Source data:
-.-.-

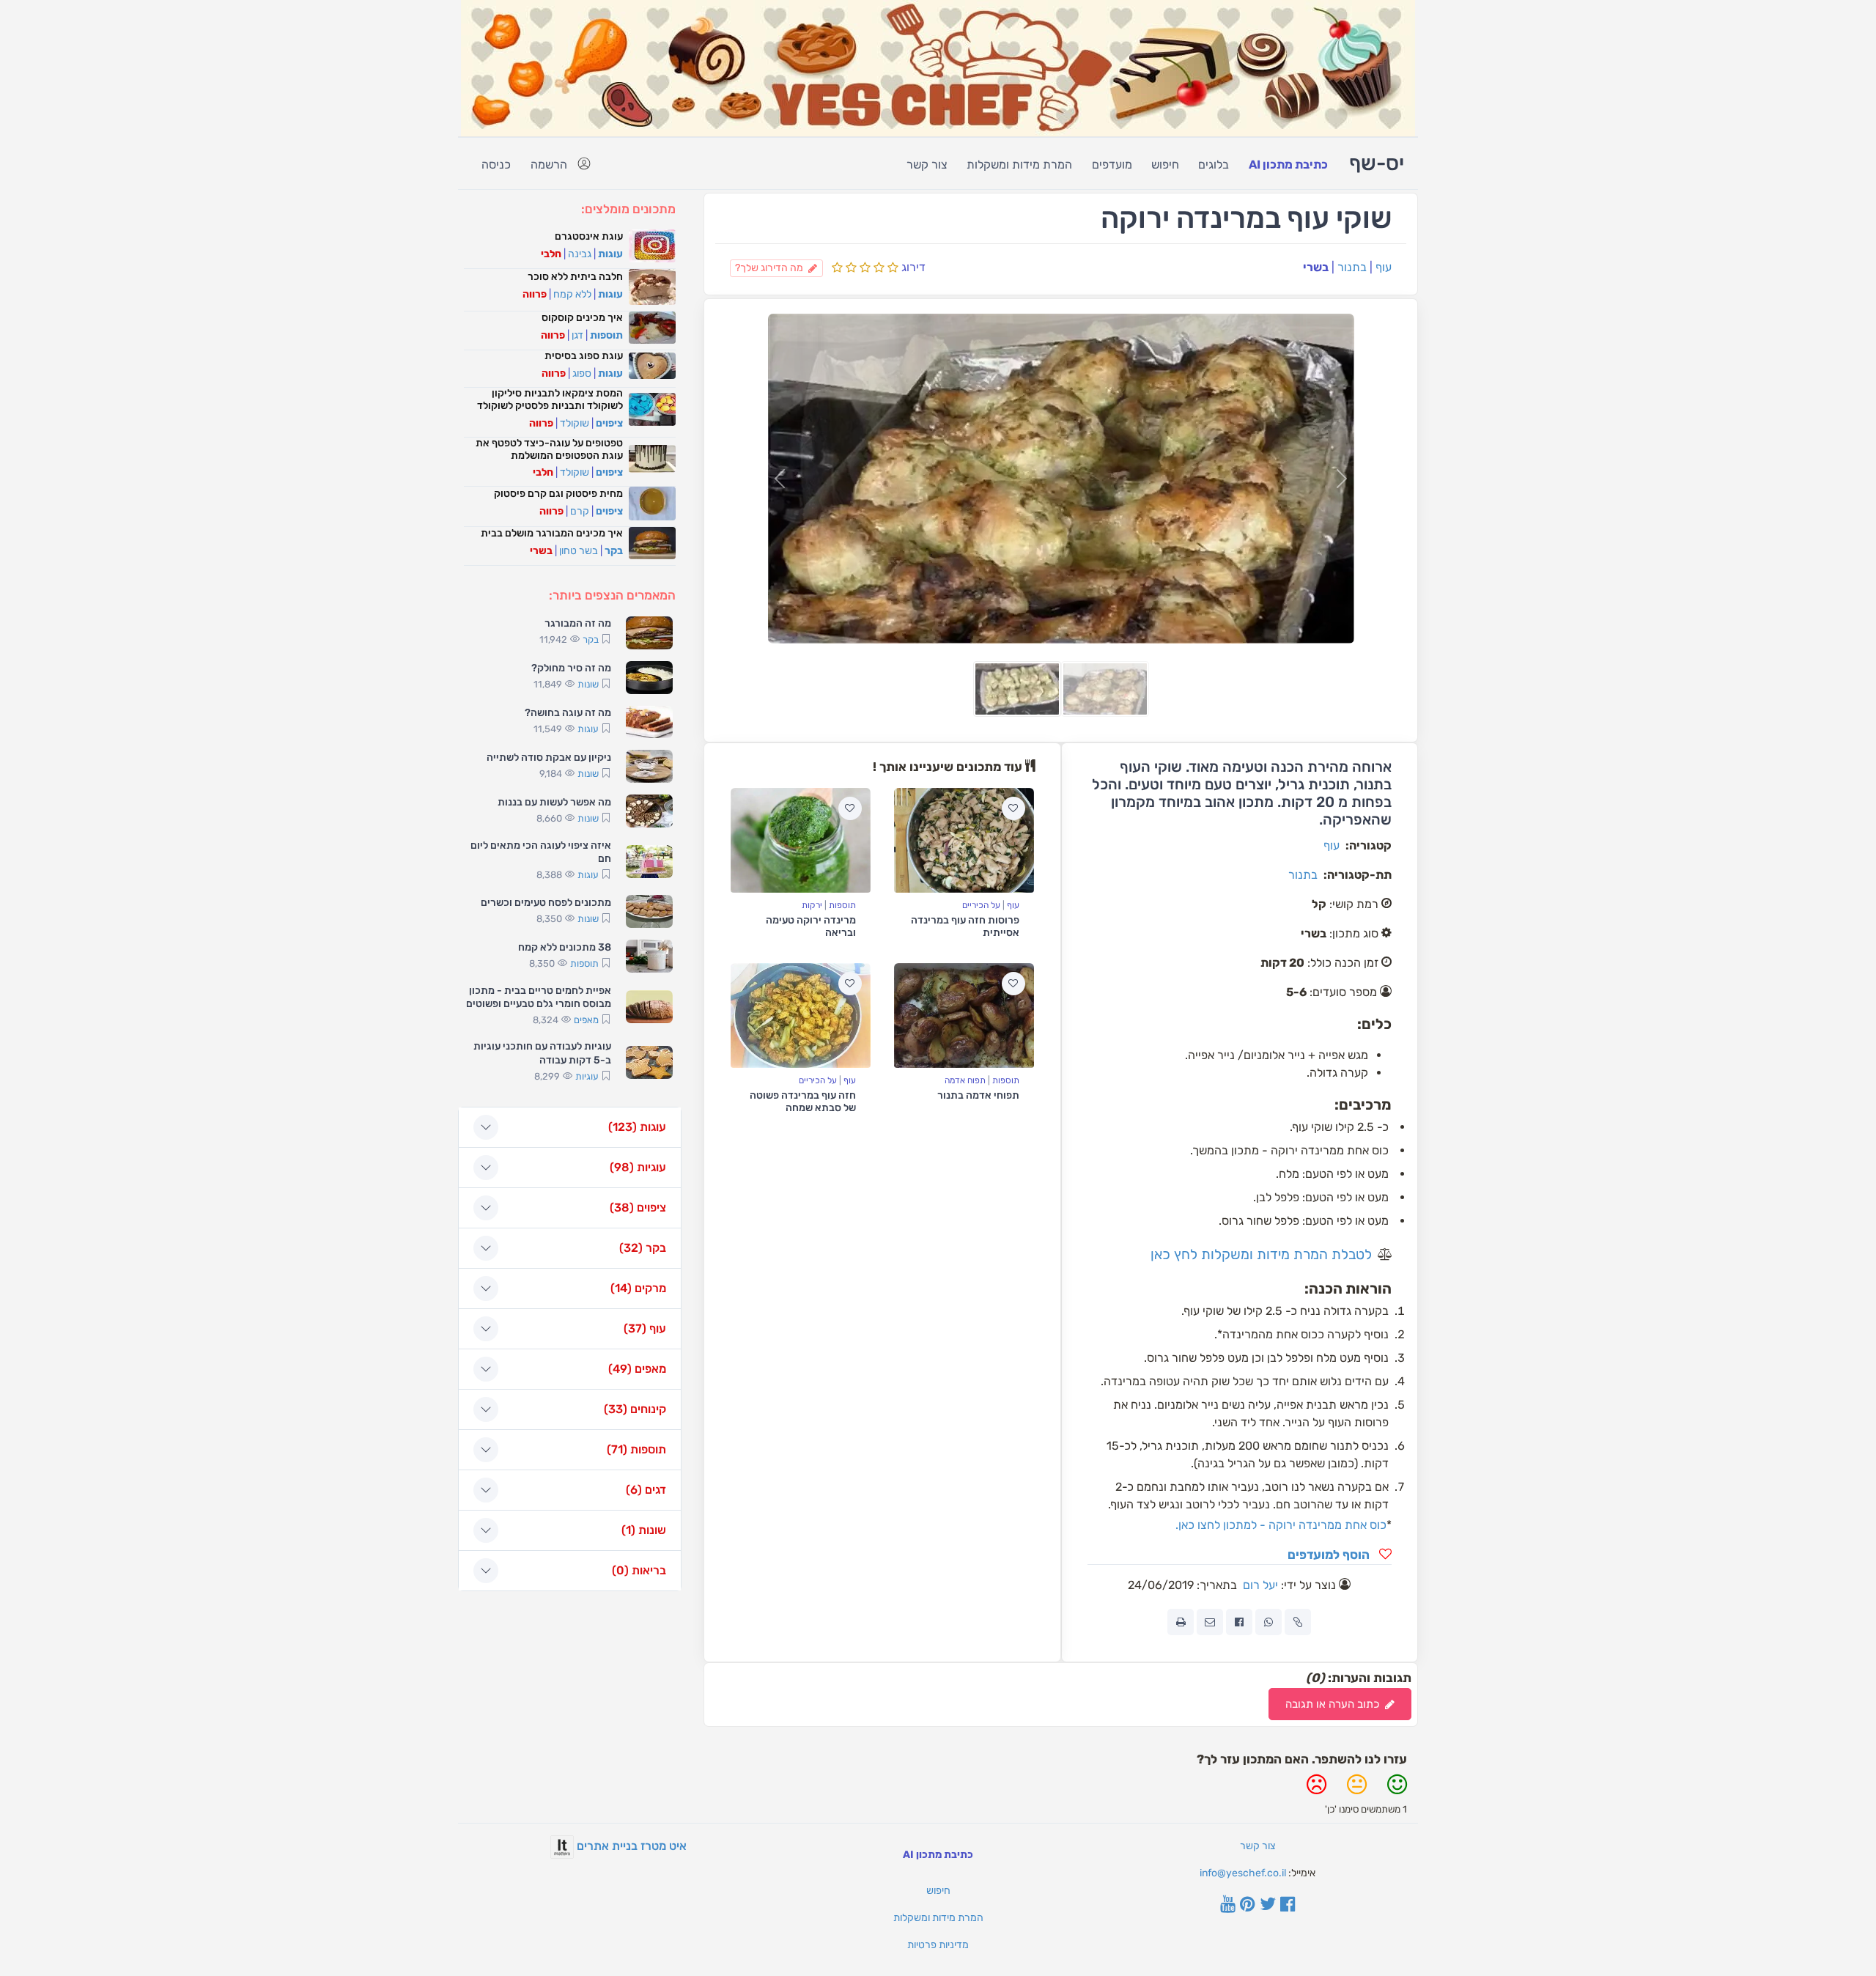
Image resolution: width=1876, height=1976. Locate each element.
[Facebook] (1288, 1905)
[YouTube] (1228, 1905)
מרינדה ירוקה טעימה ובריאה (811, 926)
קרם (579, 511)
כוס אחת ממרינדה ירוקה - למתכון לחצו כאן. (1280, 1525)
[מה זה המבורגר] (649, 632)
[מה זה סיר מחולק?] (649, 677)
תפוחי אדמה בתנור (978, 1095)
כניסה (496, 165)
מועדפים (1112, 165)
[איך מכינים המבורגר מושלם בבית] (652, 543)
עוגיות (587, 1076)
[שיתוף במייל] (1210, 1622)
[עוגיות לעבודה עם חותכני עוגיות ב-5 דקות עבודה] (649, 1062)
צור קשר (927, 165)
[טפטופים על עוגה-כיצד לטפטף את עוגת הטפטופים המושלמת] (652, 459)
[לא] (1316, 1790)
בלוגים (1213, 165)
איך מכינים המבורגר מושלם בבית (552, 533)
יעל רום (1260, 1585)
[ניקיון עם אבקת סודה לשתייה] (649, 766)
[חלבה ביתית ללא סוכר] (652, 286)
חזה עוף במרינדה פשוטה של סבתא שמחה (803, 1101)
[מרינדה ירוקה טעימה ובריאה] (801, 840)
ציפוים (609, 423)
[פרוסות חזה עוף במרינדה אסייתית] (964, 840)
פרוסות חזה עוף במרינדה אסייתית (965, 926)
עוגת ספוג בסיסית (583, 356)
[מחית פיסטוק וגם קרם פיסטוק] (652, 503)
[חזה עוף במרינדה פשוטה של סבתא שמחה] (801, 1015)
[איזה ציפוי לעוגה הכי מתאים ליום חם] (649, 861)
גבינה (579, 254)
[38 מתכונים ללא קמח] (649, 956)
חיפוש (1165, 165)
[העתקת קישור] (1298, 1622)
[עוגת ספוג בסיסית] (652, 366)
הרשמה (549, 165)
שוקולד (574, 423)
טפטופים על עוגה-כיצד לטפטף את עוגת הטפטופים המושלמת (549, 449)
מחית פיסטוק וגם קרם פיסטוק (558, 493)
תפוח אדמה (965, 1080)
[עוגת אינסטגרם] (652, 245)
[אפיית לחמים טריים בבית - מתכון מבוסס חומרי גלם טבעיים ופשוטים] (649, 1006)
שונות (588, 684)
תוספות (842, 905)
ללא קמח (572, 294)
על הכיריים (981, 905)
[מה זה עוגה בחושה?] (649, 722)
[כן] (1397, 1790)
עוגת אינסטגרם (589, 236)
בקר (614, 551)
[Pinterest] (1247, 1905)
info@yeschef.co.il (1243, 1873)
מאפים (586, 1019)
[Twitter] (1268, 1905)
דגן (577, 335)
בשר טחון (578, 551)
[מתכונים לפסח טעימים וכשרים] (649, 911)
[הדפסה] (1180, 1622)
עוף (1383, 267)
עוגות (610, 254)
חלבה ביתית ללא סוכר (575, 276)
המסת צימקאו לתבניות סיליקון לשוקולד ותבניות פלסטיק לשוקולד (550, 399)
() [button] (637, 1127)
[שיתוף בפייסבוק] (1239, 1622)
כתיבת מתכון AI (1288, 165)
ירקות (812, 905)
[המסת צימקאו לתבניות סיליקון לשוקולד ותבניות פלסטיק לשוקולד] (652, 409)
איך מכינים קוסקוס (582, 317)
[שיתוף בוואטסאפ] (1268, 1622)
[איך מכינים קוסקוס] (652, 327)
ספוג (581, 373)
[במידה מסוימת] (1357, 1790)
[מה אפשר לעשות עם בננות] (649, 811)
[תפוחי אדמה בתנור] (964, 1015)
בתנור (1352, 267)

-.-.-

What the task requires: Starting at the line that contains "ירקות (812, 905)", retype each remaining line of the records exactly; that line and the last line are both included.

Answer to this exercise:
ירקות (812, 905)
[המסת צימקאו לתבניות סיליקון לשוקולד ותבניות פלסטיק לשוקולד] (652, 409)
איך מכינים קוסקוס (582, 317)
[שיתוף בוואטסאפ] (1268, 1622)
[איך מכינים קוסקוס] (652, 327)
ספוג (581, 373)
[במידה מסוימת] (1357, 1790)
[מה אפשר לעשות עם בננות] (649, 811)
[תפוחי אדמה בתנור] (964, 1015)
בתנור (1352, 267)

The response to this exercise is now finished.